WCAG (Web Content Accessibility Guidelines) are international standards for web accessibility developed by W3C. Current version is WCAG 2.1 with three levels: A (basic), AA (standard for most compliance), and AAA (enhanced). WCAG 2.1 AA is the legal standard referenced in ADA lawsuits and Section 508 compliance. Guidelines cover: perceivable content, operable interfaces, understandable information, and robust technical implementation.
In the US, web accessibility is legally required for: government websites (Section 508), businesses under ADA Title III (court interpretations vary by circuit), higher education institutions receiving federal funding, and healthcare organizations. While the ADA doesn't explicitly mention websites, courts have increasingly ruled websites are "places of public accommodation." In 2021, 2,895 ADA website lawsuits were filed in federal court, making compliance both a legal protection and risk mitigation strategy.
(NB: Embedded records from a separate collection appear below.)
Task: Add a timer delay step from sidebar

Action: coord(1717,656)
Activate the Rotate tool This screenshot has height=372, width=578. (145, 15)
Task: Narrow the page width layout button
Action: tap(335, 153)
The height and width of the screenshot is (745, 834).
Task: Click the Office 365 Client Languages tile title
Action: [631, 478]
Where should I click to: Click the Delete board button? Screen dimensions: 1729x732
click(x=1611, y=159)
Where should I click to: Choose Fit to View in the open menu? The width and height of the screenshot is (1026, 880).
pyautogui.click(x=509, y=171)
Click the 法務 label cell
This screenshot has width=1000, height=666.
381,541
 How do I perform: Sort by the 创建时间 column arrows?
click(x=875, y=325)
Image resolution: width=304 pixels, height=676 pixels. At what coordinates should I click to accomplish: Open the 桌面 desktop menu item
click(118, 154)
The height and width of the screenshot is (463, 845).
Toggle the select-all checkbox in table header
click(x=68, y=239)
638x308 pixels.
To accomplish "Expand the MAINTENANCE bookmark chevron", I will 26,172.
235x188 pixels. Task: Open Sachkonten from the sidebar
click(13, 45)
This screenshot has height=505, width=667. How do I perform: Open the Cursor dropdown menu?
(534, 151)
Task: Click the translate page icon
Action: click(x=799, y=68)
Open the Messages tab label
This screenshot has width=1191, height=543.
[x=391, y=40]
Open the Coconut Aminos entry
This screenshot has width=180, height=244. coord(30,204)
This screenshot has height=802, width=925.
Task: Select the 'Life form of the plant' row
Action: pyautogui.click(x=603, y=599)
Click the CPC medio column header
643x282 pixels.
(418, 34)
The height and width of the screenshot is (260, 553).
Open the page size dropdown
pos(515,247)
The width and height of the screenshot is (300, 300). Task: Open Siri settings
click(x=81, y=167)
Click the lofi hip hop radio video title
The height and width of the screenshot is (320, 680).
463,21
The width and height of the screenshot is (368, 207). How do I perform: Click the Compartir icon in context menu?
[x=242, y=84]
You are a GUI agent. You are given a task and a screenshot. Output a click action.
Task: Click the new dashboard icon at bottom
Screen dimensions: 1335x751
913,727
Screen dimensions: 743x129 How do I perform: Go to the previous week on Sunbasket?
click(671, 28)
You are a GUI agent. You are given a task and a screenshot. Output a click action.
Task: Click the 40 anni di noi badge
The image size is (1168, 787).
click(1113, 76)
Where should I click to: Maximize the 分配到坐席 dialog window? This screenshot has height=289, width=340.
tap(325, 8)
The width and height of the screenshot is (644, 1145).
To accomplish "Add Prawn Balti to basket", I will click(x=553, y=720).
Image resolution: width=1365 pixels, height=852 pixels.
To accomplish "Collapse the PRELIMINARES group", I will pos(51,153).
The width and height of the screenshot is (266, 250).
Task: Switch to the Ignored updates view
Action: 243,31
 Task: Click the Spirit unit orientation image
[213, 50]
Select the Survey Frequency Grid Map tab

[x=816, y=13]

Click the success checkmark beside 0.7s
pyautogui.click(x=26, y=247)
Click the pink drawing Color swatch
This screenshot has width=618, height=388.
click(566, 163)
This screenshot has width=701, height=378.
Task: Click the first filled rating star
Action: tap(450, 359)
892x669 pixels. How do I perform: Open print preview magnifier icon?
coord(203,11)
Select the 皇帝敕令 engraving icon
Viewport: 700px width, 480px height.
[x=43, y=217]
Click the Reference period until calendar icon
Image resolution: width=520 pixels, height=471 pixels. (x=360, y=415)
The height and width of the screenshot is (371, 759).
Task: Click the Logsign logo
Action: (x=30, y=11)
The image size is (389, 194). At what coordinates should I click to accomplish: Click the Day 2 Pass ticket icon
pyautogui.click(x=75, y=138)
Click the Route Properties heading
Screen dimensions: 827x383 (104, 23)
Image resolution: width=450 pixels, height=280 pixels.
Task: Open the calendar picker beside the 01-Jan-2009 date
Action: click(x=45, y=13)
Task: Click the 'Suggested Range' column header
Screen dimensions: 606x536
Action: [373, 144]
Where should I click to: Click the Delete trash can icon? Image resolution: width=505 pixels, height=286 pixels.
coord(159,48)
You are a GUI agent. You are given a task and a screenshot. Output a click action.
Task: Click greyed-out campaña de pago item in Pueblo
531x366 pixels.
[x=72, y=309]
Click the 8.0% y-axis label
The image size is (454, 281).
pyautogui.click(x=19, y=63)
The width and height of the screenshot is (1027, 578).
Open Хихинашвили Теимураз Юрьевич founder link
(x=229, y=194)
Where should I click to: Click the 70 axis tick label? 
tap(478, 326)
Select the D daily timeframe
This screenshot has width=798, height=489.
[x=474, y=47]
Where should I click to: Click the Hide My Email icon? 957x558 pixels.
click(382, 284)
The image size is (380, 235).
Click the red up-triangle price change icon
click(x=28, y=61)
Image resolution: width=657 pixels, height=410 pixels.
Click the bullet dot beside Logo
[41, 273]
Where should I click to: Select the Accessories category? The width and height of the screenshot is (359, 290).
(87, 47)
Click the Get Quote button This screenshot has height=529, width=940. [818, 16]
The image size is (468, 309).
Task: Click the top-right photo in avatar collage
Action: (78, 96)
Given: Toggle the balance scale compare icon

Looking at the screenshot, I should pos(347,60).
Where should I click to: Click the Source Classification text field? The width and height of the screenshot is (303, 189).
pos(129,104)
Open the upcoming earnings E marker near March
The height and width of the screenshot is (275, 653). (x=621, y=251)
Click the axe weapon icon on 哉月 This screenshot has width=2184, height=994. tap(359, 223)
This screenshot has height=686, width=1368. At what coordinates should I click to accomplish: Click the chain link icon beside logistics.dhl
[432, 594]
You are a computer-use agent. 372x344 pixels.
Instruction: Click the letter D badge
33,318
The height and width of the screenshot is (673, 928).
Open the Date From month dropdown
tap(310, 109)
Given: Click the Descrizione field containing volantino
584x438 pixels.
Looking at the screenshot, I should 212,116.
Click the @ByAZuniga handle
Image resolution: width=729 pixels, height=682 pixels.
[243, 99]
Building accessibility from the start adds approximately 5-10% to project costs. Retrofitting accessibility into existing sites costs significantly more: $15,000-40,000 for comprehensive audits and remediation of small-to-medium sites, and $50,000-150,000+ for large enterprise sites. However, the average ADA website settlement is $30,000-75,000, making proactive compliance far more cost-effective than legal defense. Ongoing accessibility testing should be 3-5% of maintenance budgets.
The top accessibility violations include: missing alt text on images (67% of homepages), insufficient color contrast (53%), empty links or unclear link text, missing form labels (47%), missing page language declaration, keyboard navigation issues, missing heading structure, and inaccessible PDF documents. These issues prevent screen reader users, keyboard-only users, and users with visual impairments from accessing content. Most violations are preventable through proper HTML and design practices.